La population, composée en grande partie d’ouvriers et d’employés sans formation spécifique est fragilisée. La jeunesse déboussolée. La Municipalité doit panser les plaies et faire face à des problèmes sociaux aigus. C’est dans ce marasme, qu’émergent dans des lieux propices, des groupes d’artistes marginaux et toute une culture alternative. Au «Toit du Monde» à Saint-Antoine, aux «Temps Modernes» rue des Deux-Gares, à la Valsainte, au caveau Scanavin, au squat du Quai Maria-Belgia. C’est un foisonnement éclectique d’artistes et d’artisans. Les initiatives culturelles et communautaires de qualité fleurissent. La Municipalité les encourage dans la mesure de ses moyens. Elle leur ouvre les portes de l’Hôtel de Ville, ce qui n’est pas du goût de tout le monde. C’est aussi le tout début d’Internat. Une nouvelle forme d’expression graphique naît sur la toile. La Municipalité fonde Swissmedia, association pour la promotion des NTIC (Nouvelles technologies de l’information et de la communication). Elle achète l’ancienne fabrique de Meccarillos et y crée le «Swissmediacenter».

Les directeurs du Musée suisse de l’appareil photographique, Pascale Bonnard et Jean-Marc Yersin, du CEPV, qui abrite l’Ecole de Photographie, Michel Berney et du Théâtre, Philippe de Bros ont alors l’idée de rassembler leurs insti­tutions, le Musée Jenisch, le Cabinet Cantonal des Estampes et les nombreuses entreprises actives dans le multimédia et les nouvelles technologies digitales sous l’appellation de Vevey Ville d’Images. Dans la foulée, on crée l’Association pour les Arts Visuels Images, puis la Fondation Vevey Ville d’images. En 1995 est organisée la première édition de ce qui deviendra le Festival de l’Image. Son jury est présidé par Jean-Loup Sieff, ancien élève de l’école de photographie et par Charles-Henri Favrod. C’est le début d’une belle aventure qui marquera la ville.
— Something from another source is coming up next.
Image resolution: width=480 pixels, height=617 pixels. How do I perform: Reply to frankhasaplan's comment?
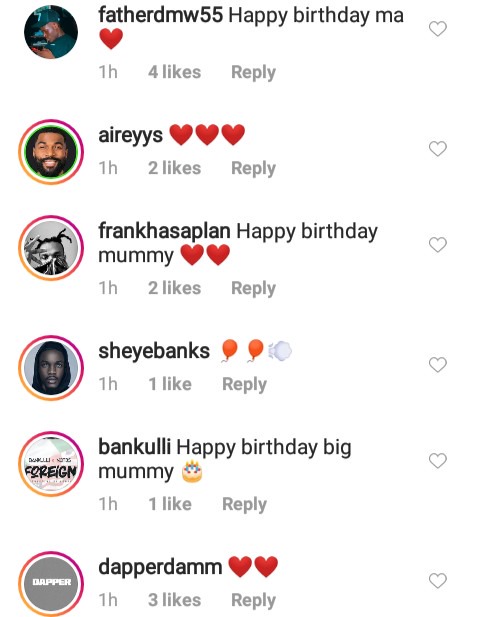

Pour matérialiser ce bouillonnement dans la rue et prendre le public à témoin, le graphiste Peter Scholl, qui a mis son talent au service de Vevey, présente dès 1999 des Oeuvres d’artistes, de peintres, de photographes en format mondial, sur des supports publicitaires mis à disposition par la ville. Ce petit livre entend restituer ces expositions éphémères et remercier toutes celles et ceux qui ont contribué à faire vivre Vevey dans cette période difficile mais enrichissante et qui ont contribué à forger à cette ville une nouvelle identité économique et culturelle.